Through practice and experience the mind will settle down. It is through experience that one feels dispassion/detachment (vairagya).
What is dispassion? As a child, you would get excited about cotton candy, as though eating it was the sole aim in life. Chocolate, cake and ice cream were everything to you. But as you grew older, you became indifferent to candies and chocolates and were drawn to attractive young men or women. With age, the looks of a person also ceased to attract your attention. This is known as dispassion.
In every human being’s life, some dispassion comes in naturally. But through knowledge, dispassion comes in more quickly. Otherwise, the dispassion does not mature and trickles in here and there. But if there is sharp intellect, knowledge and good satsang, dispassion comes in like a jet plane. Dispassion is not being apathetic, that everything is useless, pointless, but the attitude of ‘Been there, done that; I am above all this.’ A joyful, carefree state of being is known as dispassion.

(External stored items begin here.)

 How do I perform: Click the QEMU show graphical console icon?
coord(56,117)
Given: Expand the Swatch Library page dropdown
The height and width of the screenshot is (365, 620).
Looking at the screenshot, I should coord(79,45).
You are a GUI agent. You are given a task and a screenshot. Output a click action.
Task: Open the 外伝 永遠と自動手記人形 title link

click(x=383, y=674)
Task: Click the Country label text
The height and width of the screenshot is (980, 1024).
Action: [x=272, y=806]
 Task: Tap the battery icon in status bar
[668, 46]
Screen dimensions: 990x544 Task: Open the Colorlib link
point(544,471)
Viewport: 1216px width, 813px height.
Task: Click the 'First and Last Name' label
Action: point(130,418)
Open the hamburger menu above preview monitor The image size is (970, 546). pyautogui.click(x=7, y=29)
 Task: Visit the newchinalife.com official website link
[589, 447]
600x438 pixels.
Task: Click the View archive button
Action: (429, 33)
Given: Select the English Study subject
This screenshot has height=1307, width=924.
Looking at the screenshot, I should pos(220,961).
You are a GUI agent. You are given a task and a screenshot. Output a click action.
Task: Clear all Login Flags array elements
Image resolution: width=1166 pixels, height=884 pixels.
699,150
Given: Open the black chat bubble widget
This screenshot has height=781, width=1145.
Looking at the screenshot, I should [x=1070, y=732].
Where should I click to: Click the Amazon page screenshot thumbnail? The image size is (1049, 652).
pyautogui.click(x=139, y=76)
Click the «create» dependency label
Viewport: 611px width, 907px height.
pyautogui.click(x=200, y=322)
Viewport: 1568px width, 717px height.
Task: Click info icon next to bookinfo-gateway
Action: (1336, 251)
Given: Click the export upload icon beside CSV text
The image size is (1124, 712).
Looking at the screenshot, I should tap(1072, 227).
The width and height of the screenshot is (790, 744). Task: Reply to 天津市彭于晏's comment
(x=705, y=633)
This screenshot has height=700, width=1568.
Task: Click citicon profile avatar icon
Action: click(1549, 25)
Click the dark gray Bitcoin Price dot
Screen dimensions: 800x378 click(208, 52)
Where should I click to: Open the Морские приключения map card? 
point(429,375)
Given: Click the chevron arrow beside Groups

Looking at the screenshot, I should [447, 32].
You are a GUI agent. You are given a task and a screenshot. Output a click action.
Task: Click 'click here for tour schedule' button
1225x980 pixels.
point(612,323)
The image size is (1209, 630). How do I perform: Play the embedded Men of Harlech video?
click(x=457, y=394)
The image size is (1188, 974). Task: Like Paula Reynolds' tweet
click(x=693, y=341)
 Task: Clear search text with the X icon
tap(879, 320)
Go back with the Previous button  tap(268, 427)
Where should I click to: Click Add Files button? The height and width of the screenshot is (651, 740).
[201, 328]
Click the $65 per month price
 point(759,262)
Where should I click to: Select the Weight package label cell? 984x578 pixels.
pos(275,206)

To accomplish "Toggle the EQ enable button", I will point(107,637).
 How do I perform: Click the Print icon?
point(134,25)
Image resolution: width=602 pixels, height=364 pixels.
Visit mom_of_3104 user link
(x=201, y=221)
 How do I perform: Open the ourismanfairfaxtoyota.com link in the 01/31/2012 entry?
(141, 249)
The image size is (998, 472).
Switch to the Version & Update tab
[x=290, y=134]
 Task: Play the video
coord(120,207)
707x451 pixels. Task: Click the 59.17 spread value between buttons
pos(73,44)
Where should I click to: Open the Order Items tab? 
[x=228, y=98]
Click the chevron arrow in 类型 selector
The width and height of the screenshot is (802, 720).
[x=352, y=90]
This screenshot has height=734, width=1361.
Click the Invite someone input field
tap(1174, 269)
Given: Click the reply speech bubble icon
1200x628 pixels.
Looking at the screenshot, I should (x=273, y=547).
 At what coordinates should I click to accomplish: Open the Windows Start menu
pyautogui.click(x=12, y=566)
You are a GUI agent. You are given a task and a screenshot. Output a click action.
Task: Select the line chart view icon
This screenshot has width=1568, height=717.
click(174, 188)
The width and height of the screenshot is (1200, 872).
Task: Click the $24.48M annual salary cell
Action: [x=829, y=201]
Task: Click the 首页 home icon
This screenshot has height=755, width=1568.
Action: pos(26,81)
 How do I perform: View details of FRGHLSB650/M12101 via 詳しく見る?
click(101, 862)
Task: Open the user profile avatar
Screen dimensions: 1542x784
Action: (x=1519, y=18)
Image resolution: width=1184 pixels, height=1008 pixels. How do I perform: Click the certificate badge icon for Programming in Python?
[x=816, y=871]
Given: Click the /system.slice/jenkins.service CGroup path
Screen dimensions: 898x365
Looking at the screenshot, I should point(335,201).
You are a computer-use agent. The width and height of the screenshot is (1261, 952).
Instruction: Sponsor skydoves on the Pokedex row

Often, those you consider dispassionate are depressed. That is why some people are scared of those claiming to be dispassionate. Adi Shankaracharya has said, ‘Kasya sukham na karoti viraagaa’ meaning, ‘What kind of joy does dispassion not bring?’ All kinds of joy and comforts come naturally to you, without your making any effort. That is why through practice and dispassion this restless mind becomes still.